Christian Brabandt wrote:
Hi Tobiah!

On Do, 21 Nov 2013, Tobiah wrote:

On 11/21/2013 11:55 AM, Ben Fritz wrote:
On Thursday, November 21, 2013 12:52:16 PM UTC-6, Toby Shepard wrote:
I am editing files on a work server via an NFS mount

>from my local desktop.  That way I can configure my
local machine in any way I want, and still edit work

files.



Recently, I configured Vim to remember undo information

after quitting.  Now, from time to time, I happen to

be logged into the work server, and want to quickly edit

a file.  I was concerned as to how that might confuse

my local Vim the next time I edit that same file.  If

I start undoing after loading a file, it seems that Vim

will expect the contents to be something other than what

they are.  Am I going to have a problem with this?

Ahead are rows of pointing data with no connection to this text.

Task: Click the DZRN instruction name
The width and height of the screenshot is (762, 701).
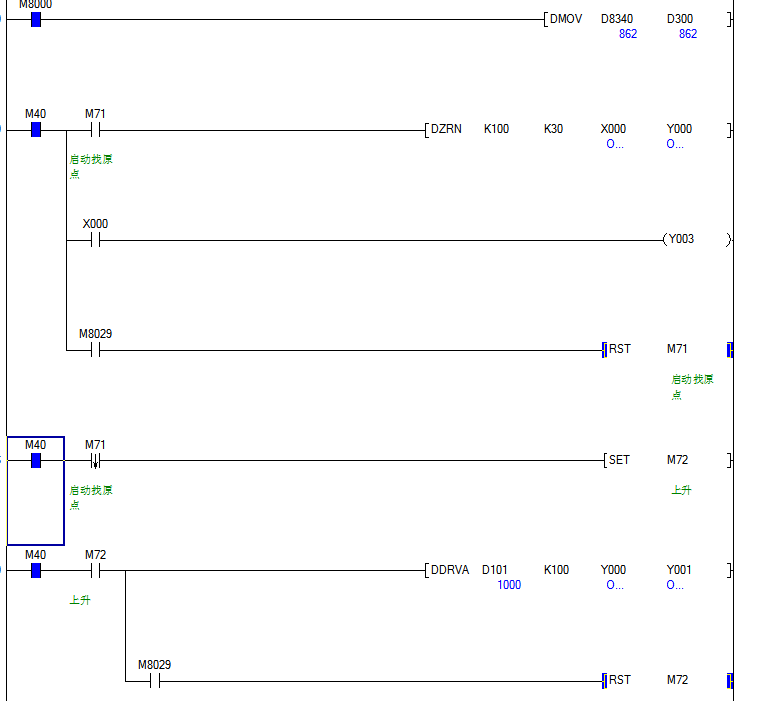Action: [x=446, y=129]
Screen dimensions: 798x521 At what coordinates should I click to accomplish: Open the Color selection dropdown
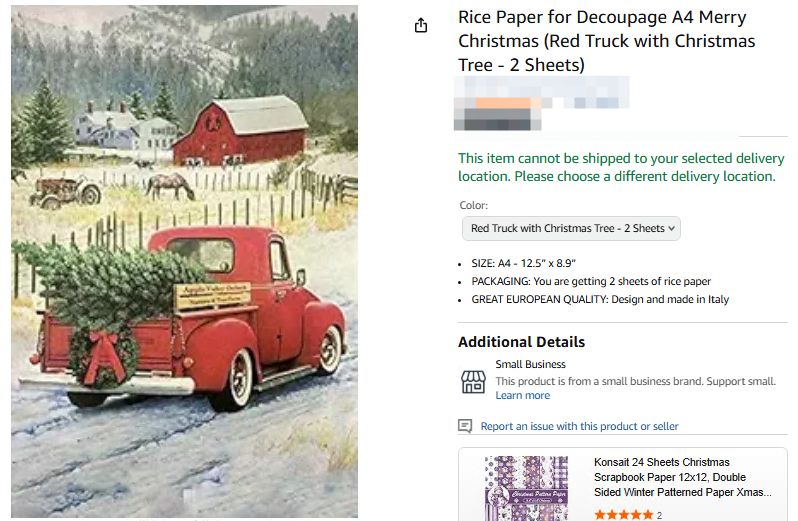click(570, 228)
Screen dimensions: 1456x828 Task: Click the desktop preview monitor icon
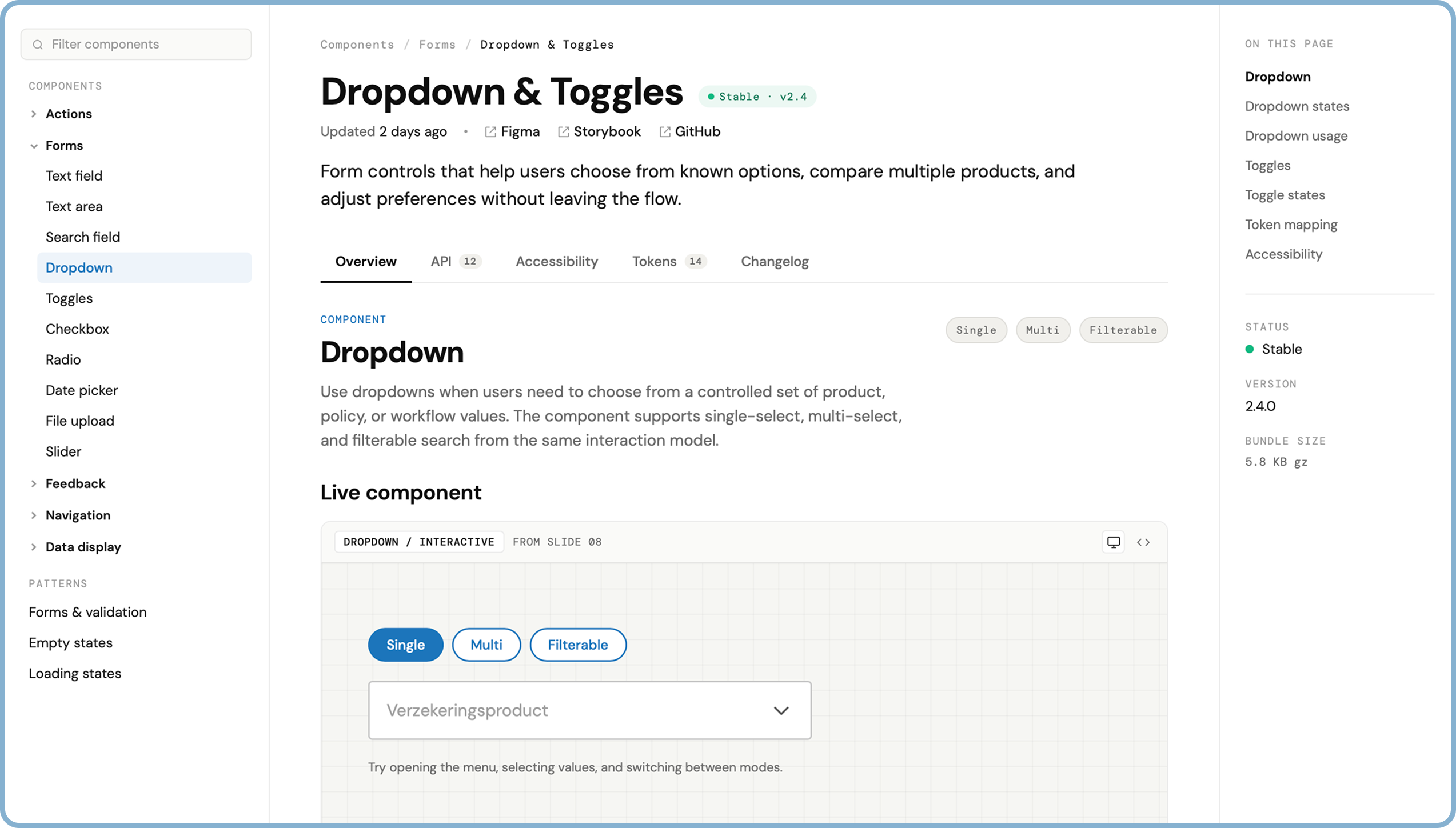pos(1112,542)
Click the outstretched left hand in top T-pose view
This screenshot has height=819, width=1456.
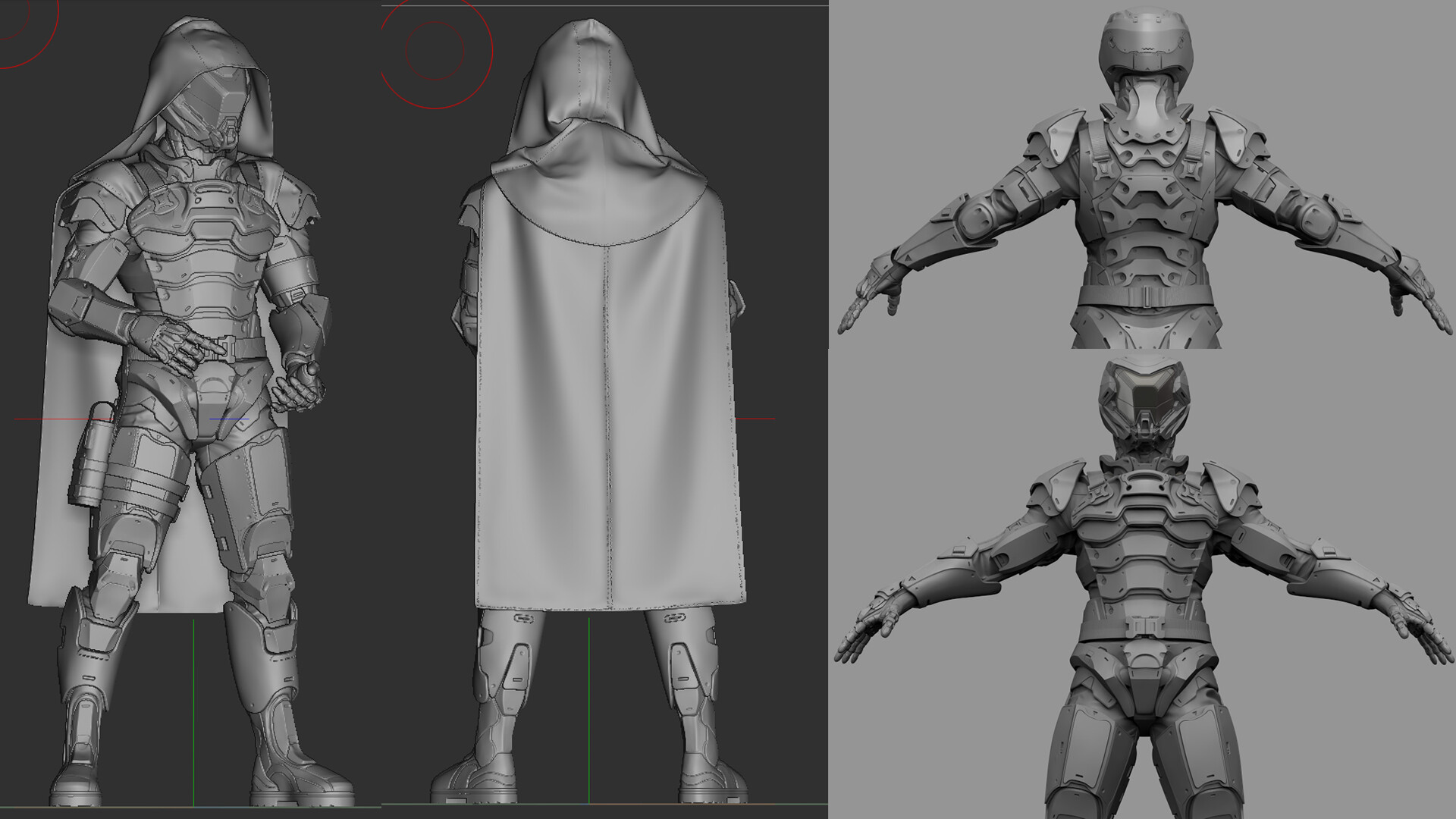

Undo information is stored in a file. If you have not configured 'undodir' and 
just leave the default as storing the undo file in the same directory as the 
edited file, then your Vim on both machines will see the same undo information.

You just need to be sure to configure both Vims to use that saved information 
and I think you'll be fine.

I did put it somewhere in ~/.vim, as I was directed to do so
in the first article I found when Googling this.  However,
the Vim on the work server is too old to support persistent
undo altogether, and I'm not really in a position to upgrade it.
If you also use an old Vim (or a Vim compiled without the persistent
undo feature), you won't be able to make use of undofiles, since the
undofiles contain a hash of the buffer content and changing the buffer
content without altering the undofiles will make the latter unusable.

If I may translate this into an action to take: set your .vimrc on your work machine to remove any undo files that are present whenever it changes a file (ie. use an autocmd, BufWrite). You may also want to have a BufRead event that checks if there are undo files present and, if so, to issue a warning that undo files will be removed upon writing later.